Can yakan hayat pahalılığında zorlukla geçinen emekçiye bir darbe de yüksek vergi diliminden geliyor. Yıl sonuna değin artan vergi oranları ücret ve maaşları kuşa çeviriyor.
Şükrü Karaman
Ocak ayında yüzde 15’le başlayan vergi dilimi yıl içinde ve yılın sonuna değin gelirin tutarına göre aşamalı yüzde 20, 27, 35 ve 40’a yükseliyor, maaş ve ücretlerden yüksek oranlı kesintiler yapılıyor. Maaş ve ücretlerdeki kısıtlı artışlar yüksek vergi diliminden ötürü anlamını yitiriyor. Milyonlarca işçi ve memur baş ağrısı olan vergi yükü altında eziliyor.
2005 yılında gelir vergisi tarifesi brüt asgari ücretin 13.5 katı iken günümüzde 7 katı olarak hesaplanıyor. Toplam vergi yükünün yüzde 70’ten fazlasını emekçinin sırtladığı dikkate alınırsa yük altında ezildikleri net olarak görülüyor.
İşçi sendikaları konfederasyonlarının yıllardır “vergide adalet sağlansın” haykırışlarına karşın adaletsiz vergi sistemi sürüyor. Türk-İş, DİSK, Hak-İş ve Türk Tabipleri Birliği “az kazanandan az, çok kazanandan çok vergi alınsın” diyerek alanlarda haykırıyor, taleplerini siyasi iktidara duyurmaya çalışıyor. Mitinglerde “Dilim dilim soyuluyoruz, vergide adalet istiyoruz” sloganlarını atan emekçiler yıllardır süren haksız uygulamaya karşı tepkilerini ortaya koyuyor, yüksek vergi dilimine isyan ediyor.
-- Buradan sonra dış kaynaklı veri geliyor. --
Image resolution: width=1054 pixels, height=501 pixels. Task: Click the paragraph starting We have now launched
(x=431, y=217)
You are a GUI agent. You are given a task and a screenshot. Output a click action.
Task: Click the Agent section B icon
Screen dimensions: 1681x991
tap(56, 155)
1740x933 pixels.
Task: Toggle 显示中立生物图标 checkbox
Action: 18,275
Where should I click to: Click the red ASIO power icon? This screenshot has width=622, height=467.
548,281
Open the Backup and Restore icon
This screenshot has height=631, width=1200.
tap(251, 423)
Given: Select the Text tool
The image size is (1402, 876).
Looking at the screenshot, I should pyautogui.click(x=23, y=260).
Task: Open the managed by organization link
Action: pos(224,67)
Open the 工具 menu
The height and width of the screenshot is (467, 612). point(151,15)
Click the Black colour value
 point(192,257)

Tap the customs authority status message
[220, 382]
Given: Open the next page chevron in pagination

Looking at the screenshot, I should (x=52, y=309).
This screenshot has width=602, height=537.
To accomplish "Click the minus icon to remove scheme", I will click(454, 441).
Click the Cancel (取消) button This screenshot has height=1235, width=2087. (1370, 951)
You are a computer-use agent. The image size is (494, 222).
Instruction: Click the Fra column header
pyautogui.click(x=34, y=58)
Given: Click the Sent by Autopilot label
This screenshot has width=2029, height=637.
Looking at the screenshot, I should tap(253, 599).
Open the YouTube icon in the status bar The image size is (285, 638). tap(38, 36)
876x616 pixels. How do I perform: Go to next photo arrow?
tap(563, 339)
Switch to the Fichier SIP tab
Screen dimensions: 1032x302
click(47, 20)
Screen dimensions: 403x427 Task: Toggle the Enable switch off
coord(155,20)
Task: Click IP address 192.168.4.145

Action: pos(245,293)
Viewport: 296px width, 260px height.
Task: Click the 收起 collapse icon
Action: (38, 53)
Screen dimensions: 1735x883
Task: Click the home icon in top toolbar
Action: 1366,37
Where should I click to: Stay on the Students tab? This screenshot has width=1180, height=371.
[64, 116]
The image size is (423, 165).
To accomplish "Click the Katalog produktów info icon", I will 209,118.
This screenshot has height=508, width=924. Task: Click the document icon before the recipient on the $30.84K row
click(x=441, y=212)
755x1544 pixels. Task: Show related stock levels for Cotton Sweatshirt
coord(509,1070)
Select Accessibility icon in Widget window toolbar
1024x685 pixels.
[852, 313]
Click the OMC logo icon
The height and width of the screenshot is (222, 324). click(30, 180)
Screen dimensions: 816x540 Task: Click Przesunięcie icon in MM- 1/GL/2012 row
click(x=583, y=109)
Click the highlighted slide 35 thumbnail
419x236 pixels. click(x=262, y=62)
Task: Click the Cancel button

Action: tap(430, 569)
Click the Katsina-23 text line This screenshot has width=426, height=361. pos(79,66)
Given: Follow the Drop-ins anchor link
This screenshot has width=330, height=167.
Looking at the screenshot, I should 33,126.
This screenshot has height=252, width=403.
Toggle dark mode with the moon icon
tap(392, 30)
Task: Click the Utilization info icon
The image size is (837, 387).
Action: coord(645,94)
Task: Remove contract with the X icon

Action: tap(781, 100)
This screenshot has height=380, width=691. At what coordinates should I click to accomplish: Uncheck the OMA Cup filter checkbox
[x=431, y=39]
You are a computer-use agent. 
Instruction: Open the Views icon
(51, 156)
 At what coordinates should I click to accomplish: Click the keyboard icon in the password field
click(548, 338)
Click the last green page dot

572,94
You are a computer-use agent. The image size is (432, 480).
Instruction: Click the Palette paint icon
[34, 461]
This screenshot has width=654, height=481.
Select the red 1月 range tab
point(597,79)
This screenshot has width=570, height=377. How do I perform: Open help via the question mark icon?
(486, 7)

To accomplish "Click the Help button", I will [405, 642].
En büyük işçi sendikaları konfederasyonu Türk-İş, emekçiler açısından 2024’ün birinci gündem maddesinin “vergide adalet” olduğunu duyurmuştu. Türkiye’de ücretli çalışanlar üzerinde ağır vergi yükü bulunduğunu vurgulayan Türk-İş, adaletsiz yapının değişmesi için vergide reformun kaçınılmazlığına dikkat çekti. Bu yönde hükümet ile görüşmeler yapılmasına karşın somut adım atılmadı, ilgili yasal düzenlemeler hayata geçirilmedi.
Türkiye Devrimci İşçi Sendikaları Konfederasyonu da (DİSK) vergi adaletsizliğine siyasi iradenin dikkatini çekmek amacıyla geçen yıl Ekim ayında İstanbul’dan Ankara’ya “Vergide Adalet “ yürüyüşü gerçekleştirmişti.
Sendikalar asgari ücret toplantılarında vergi yükü altında ezilen emekçilerin durumunu ve ücretlerin yılın ikinci yarısından itibaren erimesini yıllardır dile getirdiler, dilimlerin yükseltilmesini talep ettiler.
Siyasi irade ısrarlı talepler sonucu salt asgari ücreti vergi dışı bıraktı, dilimler yükseltilmedi. 2022 yılı başında hayata geçen uygulama ile asgari ücretli işçinin yanı sıra memur ile diğer emekçilerin ücret ve maaşının brüt asgari ücreti kadar tutarından vergi kesintisi yapılmıyor. Lakin yetmiyor, yüksek vergi kesintilerinden ötürü ücretler yılın ikinci yarısında yine kuşa dönüyor.
Emekçinin üzerindeki vergi yükünün artmasında, gelir vergisi oranlarının çok yüksek olması, gelir vergisi tarife dilimlerinin düşük tutulması ve böylece çalışanların kısa sürede üst vergi tarife dilimine girmesi önemli etken.
Emekçilerin vergide adaletin sağlanmasına yönelik temel talepleri şunlar:
- Gelir vergisi ilk tarife oranı ücretlerde yüzde 10’a düşürülmeli,
- Gelir vergisi tarife dilimleri yeniden değerleme oranı kadar artırılmalı,
- Asgari ücret istisnası vergiden indirim değil, matrahtan indirim yolu ile uygulanmalı,
- Patronlara uygulanan 5 puan SGK prim desteği çalışanlara da yansıtılmalı,
- Damga vergisi kaldırılmalıdır.
Halen ücretiler açısından ayrım yapılmaksızın tek bir gelir vergisi tarifesi uygulanıyor. Herkesten kazancı oranında vergi alınsa adalet sağlanacak. Ama aynı tarife yıllardır sürüyor. Çalışanların dile getirdiği gibi “az kazanandan az, çok kazanandan çok vergi alınması” sosyal devlet olmanın temel ilkesi.